__WHAT TO DO__:
Where the line containing "Image resolution: width=1512" appears, start repeating, and continue exactly through the last line below, adding nothing. Include no pictures.
++++++++++++++++++++
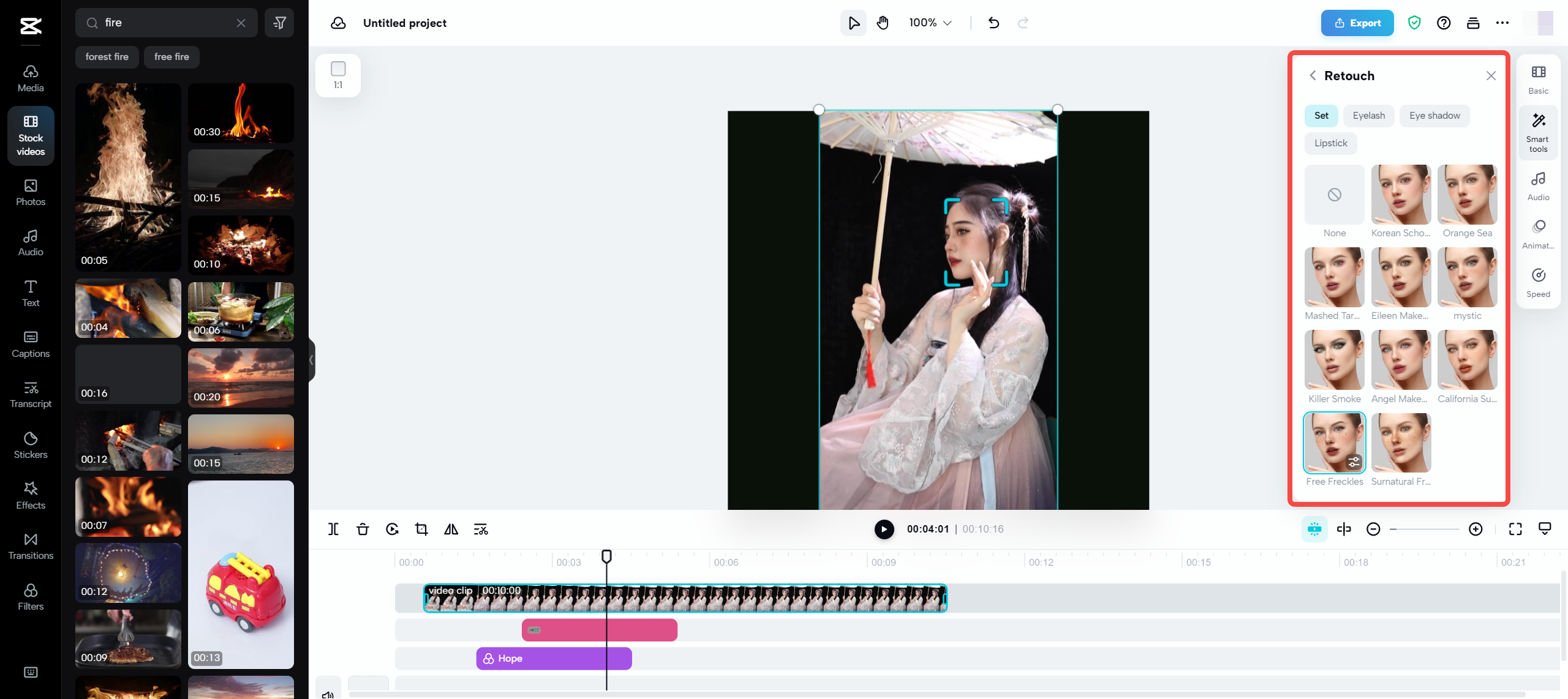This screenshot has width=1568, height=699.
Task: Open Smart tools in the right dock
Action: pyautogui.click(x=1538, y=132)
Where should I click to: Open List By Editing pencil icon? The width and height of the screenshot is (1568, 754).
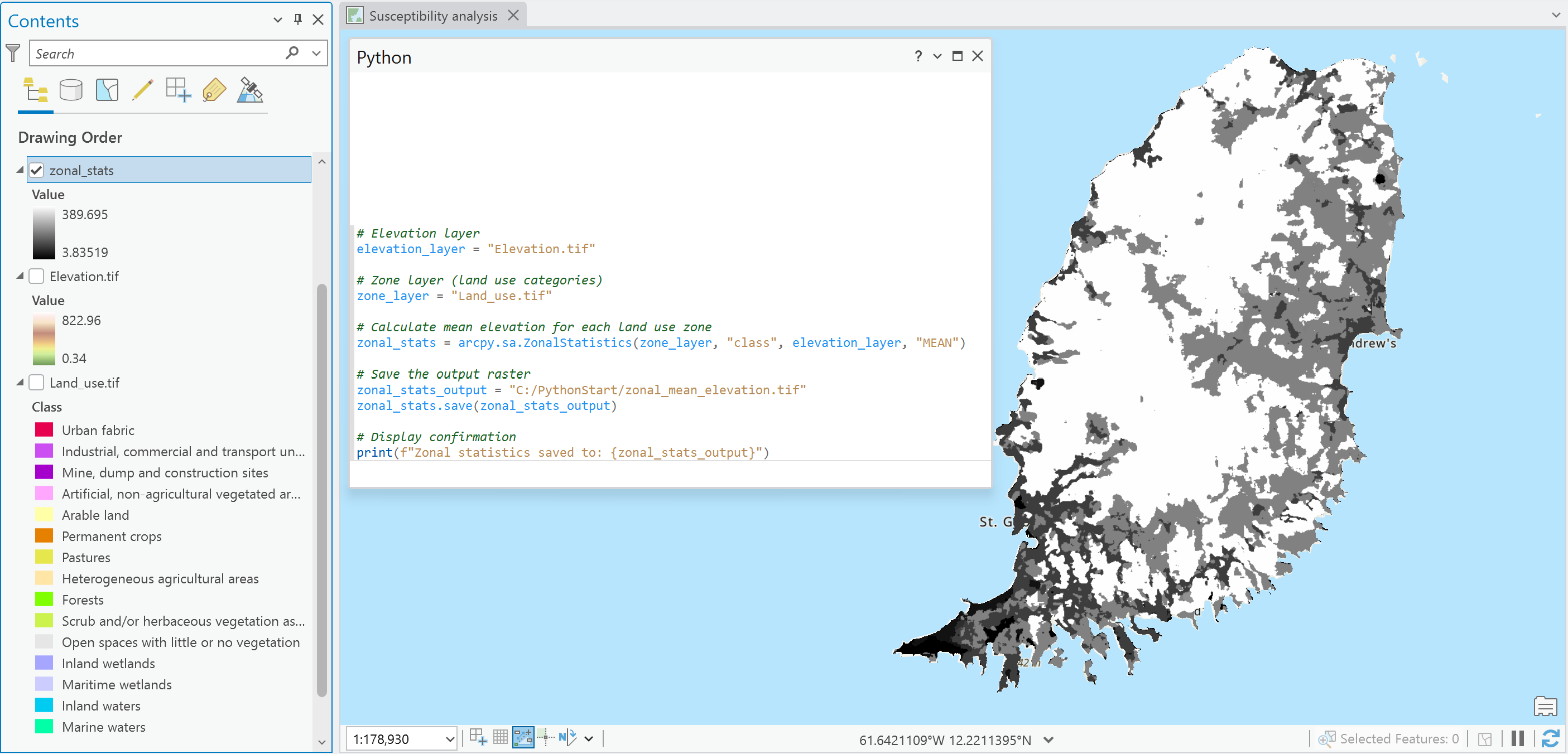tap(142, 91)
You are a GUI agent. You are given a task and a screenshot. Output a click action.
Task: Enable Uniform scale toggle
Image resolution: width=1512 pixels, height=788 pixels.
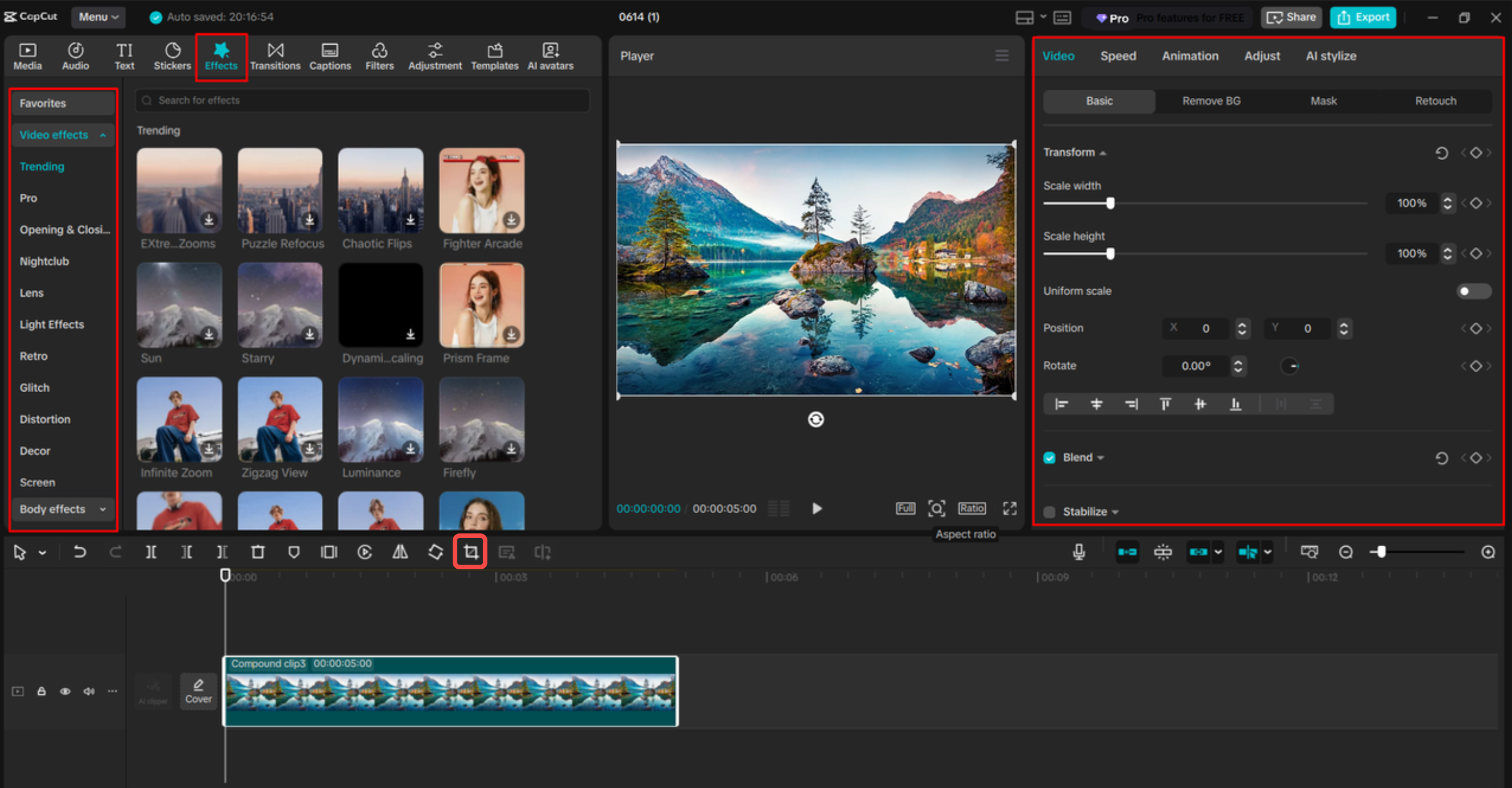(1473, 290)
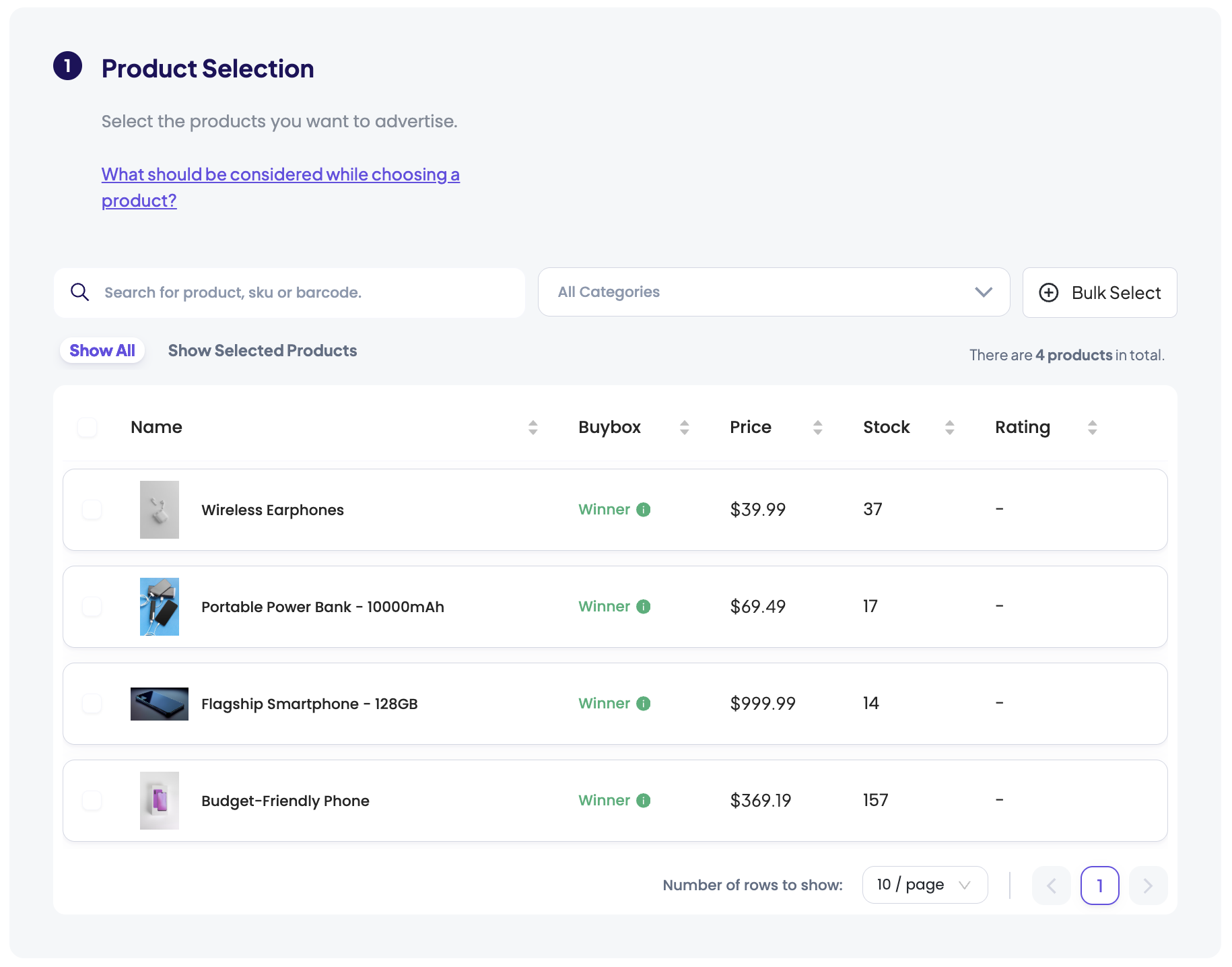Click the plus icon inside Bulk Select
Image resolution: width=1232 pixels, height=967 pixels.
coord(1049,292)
++++++++++++++++++++
__EXERCISE ANSWER__:
Image resolution: width=1512 pixels, height=788 pixels.
(1473, 290)
Click the plus icon inside Bulk Select
Image resolution: width=1232 pixels, height=967 pixels.
coord(1049,292)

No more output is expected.